But I was looking in the wrong places. The broad generic strokes of the story work in something like the fashion of Liberace’s jewels and cloaks, and his beguiling keyboard trickery and showmanship, as a veil of glamorous distraction or deception. And what they conceal is a much more compelling shadow narrative. At the heart of the movie is, for me, a small, quiet scene tucked away somewhere in the middle. It’s one that does little to advance or contribute to the surrounding glamour and noise of the rise-and-fall story, but might help to make sense of the various details intricately threaded throughout.

Liberace sits at a table by a sun-drenched swimming pool, having a drink with his elderly mother. Their lack of free conversation is punctuated only by Liberace’s repeated offers of material help for his mother: “Is there anything I can get for you? Is there anything you want?” The gaudy pianist is uncharacteristically dressed in a staid blazer and bone white trousers, a picture of respectability. But even as Liberace tries to give an impression of leaning back in his chair in comfortable ease, Douglas brings a brittle quality to his character. The fingers that so nimbly dance across the keys in more public performance here skittle uneasily amongst themselves, the smile that is so strong beamed to hundreds now seeming forced as it tries too hard to strike a picture of familiarity in the company of one. The placement of his highball glass on the wrought iron table is in sympathy with the performance, strengthening its effect. The table itself embodies the tensions. Its decoration strives for the delicacy of lace, but cannot soften the implacably hard material from which it is built, and threatens to shatter the finery of the surely crystal glass. Liberace, who in two performances every night has on a string an entire ballroom of hotel guests, morphs before our eyes into a desperate concierge, supplicant to an enigmatically demanding mute, as if oblivious to the way his mother appears to bask serene under the sunshine.
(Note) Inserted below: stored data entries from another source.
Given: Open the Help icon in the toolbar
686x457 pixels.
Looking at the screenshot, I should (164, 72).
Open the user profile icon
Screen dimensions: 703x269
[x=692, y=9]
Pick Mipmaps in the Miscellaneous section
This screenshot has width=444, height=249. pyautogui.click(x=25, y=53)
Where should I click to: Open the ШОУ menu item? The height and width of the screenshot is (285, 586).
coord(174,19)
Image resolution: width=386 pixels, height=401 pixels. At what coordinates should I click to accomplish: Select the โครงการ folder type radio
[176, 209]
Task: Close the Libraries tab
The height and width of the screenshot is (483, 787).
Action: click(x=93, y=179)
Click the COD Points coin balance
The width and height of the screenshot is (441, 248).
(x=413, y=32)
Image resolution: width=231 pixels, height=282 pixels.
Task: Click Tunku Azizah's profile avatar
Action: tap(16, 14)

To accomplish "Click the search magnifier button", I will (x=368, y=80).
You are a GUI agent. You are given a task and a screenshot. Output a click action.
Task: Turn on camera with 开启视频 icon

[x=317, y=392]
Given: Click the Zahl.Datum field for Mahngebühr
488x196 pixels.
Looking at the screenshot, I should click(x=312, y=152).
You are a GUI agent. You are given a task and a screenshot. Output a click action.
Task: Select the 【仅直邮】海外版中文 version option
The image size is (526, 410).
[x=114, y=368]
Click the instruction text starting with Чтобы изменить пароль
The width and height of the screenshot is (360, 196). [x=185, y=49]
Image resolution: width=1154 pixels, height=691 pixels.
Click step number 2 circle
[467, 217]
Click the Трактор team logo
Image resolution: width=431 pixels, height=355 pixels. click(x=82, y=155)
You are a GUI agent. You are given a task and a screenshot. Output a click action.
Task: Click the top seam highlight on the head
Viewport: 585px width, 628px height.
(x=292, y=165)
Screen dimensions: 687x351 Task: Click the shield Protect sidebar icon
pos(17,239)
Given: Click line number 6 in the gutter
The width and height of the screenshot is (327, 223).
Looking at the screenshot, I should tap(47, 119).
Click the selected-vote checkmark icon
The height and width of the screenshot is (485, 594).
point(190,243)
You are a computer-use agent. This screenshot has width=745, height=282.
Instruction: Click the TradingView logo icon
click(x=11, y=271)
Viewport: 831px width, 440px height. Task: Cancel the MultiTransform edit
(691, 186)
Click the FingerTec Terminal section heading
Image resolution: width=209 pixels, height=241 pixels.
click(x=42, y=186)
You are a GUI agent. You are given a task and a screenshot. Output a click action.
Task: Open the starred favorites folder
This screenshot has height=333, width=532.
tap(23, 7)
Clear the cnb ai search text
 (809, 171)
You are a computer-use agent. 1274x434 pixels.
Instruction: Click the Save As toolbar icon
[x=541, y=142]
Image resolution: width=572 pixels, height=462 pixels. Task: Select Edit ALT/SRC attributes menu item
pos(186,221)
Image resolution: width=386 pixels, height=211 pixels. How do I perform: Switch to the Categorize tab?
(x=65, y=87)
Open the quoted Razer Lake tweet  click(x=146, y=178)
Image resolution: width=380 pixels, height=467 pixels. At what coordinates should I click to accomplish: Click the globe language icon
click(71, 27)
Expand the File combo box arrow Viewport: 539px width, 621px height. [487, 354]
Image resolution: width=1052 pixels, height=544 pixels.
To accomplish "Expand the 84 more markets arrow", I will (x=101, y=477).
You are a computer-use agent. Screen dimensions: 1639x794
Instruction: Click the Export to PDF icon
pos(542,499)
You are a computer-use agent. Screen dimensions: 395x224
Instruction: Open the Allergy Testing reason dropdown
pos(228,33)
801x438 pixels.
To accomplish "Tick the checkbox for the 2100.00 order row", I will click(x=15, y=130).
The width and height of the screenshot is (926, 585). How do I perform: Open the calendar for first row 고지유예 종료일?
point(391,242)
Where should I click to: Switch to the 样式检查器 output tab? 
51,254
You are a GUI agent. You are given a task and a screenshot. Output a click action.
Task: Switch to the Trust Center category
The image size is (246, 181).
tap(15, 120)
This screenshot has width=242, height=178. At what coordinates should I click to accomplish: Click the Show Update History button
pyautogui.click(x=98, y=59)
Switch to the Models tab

Douglas is so arresting here precisely because up to this point he has inhabited Liberace as a man in fully confident command of his being, a skilled conductor of self-performance, his every gesture, word, and winking smile deployed to orchestrate the feeling and satisfaction of the people around him, gathering up those feelings and moods and powerfully directing them back upon himself, and abandoning to the darkened wings of his life-stage those players who no longer reflect his light with warmth. And so it is sitting by the pool with his mother that Douglas show us how Liberace is nowhere less at home than in the ordinary and domestic, those spaces and moods that, in a tiny moment of this scene, threaten, or require, intimate exposure on terms that are not his own. The moment turns around an eloquent gesture. Liberace’s mother tells him something to the effect that she needs nothing from him but his love. Douglas has Liberace respond to this invitation to shared intimacy, one based on mutual vulnerability between a son and his mother, by reaching with his right hand inside his jacket, as if to retrieve a wallet or chequebook, emerging instead with a silver-plated cigarette case, which allows him an opportunity to busy himself with its clasp, and to remove and tamp a cigarette before bringing it to his lips as if an obstruction to speech. An invitation to do nothing but enjoy with another person the light of the world that shines on them equally from above is met with a reflex that evokes the retrieval of cash, one in which the business of his fingers and their contact with the emblems of ostentatious wealth provide a distraction against his potential exposure, a display of calm collection that attempts to conceal a broiling discomfort within.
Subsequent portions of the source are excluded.